Distribution of patient counts in Sri Lanka from 2007 to 2023 and Heatmap Correlation Matrix.
The district-wise distribution of patient counts from 2007 to 2023 in
Sri Lanka.
Models Selection & Training
Our project aims to leverage advanced machine learning and statistical models to predict key metrics for each district, taking into account seasonal trends, exogenous variables, and complex historical patterns. Below is a brief overview of the models we are using:
SARIMAX (Seasonal AutoRegressive Integrated Moving Average with eXogenous regressors)
SARIMAX is a powerful time series analysis tool that excels in handling seasonality and incorporating exogenous variables. This model helps us understand and forecast data by considering seasonal fluctuations and external influences, providing robust predictions that adapt to recurring patterns over time. After rigorous optimization, the SARIMAX model has yielded successful results, demonstrating its effectiveness in our forecasting efforts.
LSTM (Long Short-Term Memory)
LSTM is a type of recurrent neural network (RNN) that is highly effective at capturing long-term dependencies and temporal patterns in time series data. By utilizing its memory cells, LSTM can retain and learn from historical data, making it ideal for predicting future trends based on long sequences of past observations.
CNN (Convolutional Neural Network)
CNNs are well-known for their ability to identify spatial patterns in image data, but they also excel in time series analysis. By applying convolutional filters, CNNs can detect both spatial and temporal patterns, enabling us to uncover intricate structures and relationships within the data that traditional models might miss.
XGBOOST (Extreme Gradient Boosting)
XGBOOST is a powerful ensemble learning technique that utilizes decision trees to capture complex historical trends and environmental influences. By incorporating lagged values, XGBOOST can effectively model and predict future outcomes based on a comprehensive understanding of past behaviors and influences.
Results
As part of our research and development efforts, we have developed an advanced interface leveraging the SARIMAX (Seasonal Autoregressive Integrated Moving Average with Exogenous Regressors) model to generate future predictions for each district.
This interface provides:
- Accurate Forecasting: Utilizing the SARIMAX model, our interface delivers precise and reliable forecasts based on historical data and external variables.
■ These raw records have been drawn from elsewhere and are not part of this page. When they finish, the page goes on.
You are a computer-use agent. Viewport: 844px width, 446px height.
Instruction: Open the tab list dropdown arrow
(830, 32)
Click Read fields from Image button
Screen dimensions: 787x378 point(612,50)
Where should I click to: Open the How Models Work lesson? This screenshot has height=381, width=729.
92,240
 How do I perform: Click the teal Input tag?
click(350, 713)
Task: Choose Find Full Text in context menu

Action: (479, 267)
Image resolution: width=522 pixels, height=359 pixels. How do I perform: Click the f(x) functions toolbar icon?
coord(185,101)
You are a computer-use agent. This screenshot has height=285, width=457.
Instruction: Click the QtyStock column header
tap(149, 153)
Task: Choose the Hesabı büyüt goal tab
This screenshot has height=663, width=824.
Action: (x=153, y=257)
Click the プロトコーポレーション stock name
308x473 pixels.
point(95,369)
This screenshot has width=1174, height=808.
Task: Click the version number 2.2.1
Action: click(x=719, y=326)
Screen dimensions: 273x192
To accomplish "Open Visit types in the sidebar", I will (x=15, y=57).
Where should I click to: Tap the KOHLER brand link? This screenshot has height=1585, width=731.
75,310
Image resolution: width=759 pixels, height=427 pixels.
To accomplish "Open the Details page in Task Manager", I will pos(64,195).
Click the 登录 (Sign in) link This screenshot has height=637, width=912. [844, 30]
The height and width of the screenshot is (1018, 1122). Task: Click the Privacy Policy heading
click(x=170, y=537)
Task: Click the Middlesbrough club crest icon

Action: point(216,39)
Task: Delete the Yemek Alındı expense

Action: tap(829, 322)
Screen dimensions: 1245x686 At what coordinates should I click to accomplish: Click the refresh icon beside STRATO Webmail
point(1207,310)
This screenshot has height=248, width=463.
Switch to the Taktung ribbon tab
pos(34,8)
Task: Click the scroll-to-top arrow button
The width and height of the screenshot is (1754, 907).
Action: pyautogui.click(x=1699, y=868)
- User-Friendly Experience: Designed with usability in mind, the interface allows users to easily navigate and obtain predictions for their districts.
- Interactive Visualizations: The interface includes dynamic charts and graphs, making it easy to visualize trends and patterns in the forecasted data.
This tool is a significant step forward in district-level predictive analytics, providing valuable insights to aid in decision-making and strategic planning.
Conclusion
Our project highlights the critical importance of incorporating traditional environmental factors in predicting and managing dengue outbreaks. Through the integration of genetic insights and machine learning techniques, we aim to enhance the accuracy of outbreak predictions and develop robust classification frameworks for discerning viral strains.
By adopting a multidisciplinary approach, we can significantly advance our ability to forecast and mitigate the impact of dengue outbreaks, not only in Sri Lanka but also globally. Our research underscores the necessity for further collaboration and exploration in this field to fully harness the potential of these approaches and develop targeted preventive measures.
Through the development of a predictive model that integrates environmental factors specific to Sri Lanka, we aspire to contribute to the ongoing efforts in combating dengue fever and ultimately reduce its burden on public health systems.